Description of the task: Nothing but the lines from the one with "אוגוסט 2021 (94, 2054)" down to the one with "ספטמבר 2024 (92, 1577)" should be returned, exactly and with both ends included, from the material below.

Entries supplied:
--- --- ---
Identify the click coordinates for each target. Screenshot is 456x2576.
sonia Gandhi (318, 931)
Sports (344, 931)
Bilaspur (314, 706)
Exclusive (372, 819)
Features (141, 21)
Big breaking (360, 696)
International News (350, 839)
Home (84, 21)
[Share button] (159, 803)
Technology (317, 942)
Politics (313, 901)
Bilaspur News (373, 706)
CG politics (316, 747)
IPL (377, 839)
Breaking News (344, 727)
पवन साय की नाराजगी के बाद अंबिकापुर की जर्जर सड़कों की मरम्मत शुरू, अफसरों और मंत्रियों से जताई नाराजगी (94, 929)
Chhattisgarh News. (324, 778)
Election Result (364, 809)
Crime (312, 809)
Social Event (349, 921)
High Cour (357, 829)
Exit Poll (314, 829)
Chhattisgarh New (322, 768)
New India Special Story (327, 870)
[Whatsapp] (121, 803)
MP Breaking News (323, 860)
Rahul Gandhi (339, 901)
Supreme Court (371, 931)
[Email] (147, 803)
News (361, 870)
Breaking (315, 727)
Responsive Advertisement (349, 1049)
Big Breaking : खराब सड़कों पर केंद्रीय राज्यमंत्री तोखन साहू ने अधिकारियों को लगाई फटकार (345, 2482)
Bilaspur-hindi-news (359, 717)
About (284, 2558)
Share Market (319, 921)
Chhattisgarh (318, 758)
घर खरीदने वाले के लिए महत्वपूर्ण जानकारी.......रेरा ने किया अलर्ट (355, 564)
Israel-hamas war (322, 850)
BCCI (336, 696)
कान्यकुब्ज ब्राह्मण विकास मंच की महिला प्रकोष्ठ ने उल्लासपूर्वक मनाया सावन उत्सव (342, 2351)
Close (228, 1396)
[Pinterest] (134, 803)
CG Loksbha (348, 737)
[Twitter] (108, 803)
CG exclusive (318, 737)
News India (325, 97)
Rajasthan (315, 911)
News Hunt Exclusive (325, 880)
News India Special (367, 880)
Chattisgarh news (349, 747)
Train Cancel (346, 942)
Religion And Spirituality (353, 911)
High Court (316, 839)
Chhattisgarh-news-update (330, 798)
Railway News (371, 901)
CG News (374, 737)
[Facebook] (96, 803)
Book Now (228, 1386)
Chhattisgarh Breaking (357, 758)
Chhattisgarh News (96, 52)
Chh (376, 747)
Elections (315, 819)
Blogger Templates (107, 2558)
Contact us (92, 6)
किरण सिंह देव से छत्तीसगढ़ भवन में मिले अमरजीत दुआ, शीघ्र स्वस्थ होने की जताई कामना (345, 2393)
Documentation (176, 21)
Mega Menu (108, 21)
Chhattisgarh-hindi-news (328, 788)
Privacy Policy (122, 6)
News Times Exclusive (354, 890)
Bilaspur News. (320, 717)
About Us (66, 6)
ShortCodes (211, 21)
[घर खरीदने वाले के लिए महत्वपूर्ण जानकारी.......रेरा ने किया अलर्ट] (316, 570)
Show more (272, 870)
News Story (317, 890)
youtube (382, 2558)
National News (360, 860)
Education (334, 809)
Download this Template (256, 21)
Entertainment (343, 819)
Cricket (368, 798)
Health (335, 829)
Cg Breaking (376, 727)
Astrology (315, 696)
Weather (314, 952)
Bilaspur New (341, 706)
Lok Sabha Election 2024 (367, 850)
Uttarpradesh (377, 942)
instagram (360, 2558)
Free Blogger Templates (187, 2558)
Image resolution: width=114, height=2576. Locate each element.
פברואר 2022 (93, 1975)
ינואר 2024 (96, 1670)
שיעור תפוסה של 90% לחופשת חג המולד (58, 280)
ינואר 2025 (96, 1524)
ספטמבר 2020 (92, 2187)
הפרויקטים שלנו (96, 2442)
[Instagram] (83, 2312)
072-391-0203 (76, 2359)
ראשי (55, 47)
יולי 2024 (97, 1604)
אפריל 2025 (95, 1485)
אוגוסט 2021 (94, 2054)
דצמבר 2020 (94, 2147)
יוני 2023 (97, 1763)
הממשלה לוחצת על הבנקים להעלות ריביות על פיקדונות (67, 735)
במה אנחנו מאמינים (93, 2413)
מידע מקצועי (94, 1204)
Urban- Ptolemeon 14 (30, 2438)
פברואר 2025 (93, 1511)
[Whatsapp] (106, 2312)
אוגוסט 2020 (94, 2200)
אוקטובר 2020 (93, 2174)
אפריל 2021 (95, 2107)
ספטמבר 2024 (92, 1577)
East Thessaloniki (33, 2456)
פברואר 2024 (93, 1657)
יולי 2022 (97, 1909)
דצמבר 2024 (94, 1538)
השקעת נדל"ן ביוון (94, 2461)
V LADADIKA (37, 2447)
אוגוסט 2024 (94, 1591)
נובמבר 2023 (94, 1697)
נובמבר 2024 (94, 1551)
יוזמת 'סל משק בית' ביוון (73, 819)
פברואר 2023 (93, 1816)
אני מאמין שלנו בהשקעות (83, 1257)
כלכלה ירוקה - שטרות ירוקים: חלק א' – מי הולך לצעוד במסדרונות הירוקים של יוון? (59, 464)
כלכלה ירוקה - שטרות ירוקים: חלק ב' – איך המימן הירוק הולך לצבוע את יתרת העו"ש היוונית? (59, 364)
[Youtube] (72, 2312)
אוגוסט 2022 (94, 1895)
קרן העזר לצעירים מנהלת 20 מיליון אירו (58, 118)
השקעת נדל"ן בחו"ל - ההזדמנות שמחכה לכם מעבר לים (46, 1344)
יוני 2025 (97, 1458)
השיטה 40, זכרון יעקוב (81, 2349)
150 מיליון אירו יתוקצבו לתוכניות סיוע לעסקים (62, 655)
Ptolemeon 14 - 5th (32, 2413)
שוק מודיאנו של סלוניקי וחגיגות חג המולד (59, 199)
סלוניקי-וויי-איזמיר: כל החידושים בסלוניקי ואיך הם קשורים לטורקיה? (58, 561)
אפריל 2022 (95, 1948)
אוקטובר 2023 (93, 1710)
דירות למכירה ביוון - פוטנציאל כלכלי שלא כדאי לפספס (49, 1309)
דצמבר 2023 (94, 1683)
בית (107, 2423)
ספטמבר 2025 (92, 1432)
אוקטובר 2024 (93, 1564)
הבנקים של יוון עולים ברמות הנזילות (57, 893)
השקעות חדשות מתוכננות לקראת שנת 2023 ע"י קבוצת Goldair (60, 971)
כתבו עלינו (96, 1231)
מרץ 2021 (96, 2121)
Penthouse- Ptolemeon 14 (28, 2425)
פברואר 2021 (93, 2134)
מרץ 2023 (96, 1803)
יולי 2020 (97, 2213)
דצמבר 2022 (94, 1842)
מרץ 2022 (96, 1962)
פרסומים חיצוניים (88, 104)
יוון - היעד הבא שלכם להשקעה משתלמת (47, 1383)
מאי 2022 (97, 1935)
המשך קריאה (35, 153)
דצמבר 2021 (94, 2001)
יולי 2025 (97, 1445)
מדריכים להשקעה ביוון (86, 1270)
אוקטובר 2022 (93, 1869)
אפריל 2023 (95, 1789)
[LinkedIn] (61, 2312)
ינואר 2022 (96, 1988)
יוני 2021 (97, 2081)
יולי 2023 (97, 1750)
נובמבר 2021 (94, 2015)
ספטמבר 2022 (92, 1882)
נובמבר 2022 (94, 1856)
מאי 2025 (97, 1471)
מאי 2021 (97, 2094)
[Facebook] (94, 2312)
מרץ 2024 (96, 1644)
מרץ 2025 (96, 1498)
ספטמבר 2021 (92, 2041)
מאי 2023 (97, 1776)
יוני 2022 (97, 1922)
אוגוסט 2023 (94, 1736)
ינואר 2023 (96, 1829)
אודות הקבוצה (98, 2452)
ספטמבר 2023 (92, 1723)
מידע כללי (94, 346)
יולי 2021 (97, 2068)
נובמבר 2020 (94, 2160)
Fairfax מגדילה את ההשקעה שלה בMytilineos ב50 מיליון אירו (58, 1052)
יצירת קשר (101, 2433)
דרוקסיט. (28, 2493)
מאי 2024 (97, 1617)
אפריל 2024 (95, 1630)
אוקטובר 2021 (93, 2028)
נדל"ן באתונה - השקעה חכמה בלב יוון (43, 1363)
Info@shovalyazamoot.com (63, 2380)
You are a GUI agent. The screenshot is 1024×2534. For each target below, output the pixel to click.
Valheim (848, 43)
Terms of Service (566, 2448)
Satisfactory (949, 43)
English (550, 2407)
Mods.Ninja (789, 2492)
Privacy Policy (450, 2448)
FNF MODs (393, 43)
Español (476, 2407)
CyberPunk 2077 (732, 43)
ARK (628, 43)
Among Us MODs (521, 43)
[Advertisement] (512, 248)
--- --- ---
Answer box:
אוגוסט 2021 (94, 2054)
דצמבר 2020 (94, 2147)
יוני 2023 (97, 1763)
הממשלה לוחצת על הבנקים להעלות ריביות על פיקדונות (67, 735)
במה אנחנו מאמינים (93, 2413)
מידע מקצועי (94, 1204)
Urban- Ptolemeon 14 (30, 2438)
פברואר 2025 (93, 1511)
[Whatsapp] (106, 2312)
אוגוסט 2020 (94, 2200)
אוקטובר 2020 (93, 2174)
אפריל 2021 (95, 2107)
ספטמבר 2024 (92, 1577)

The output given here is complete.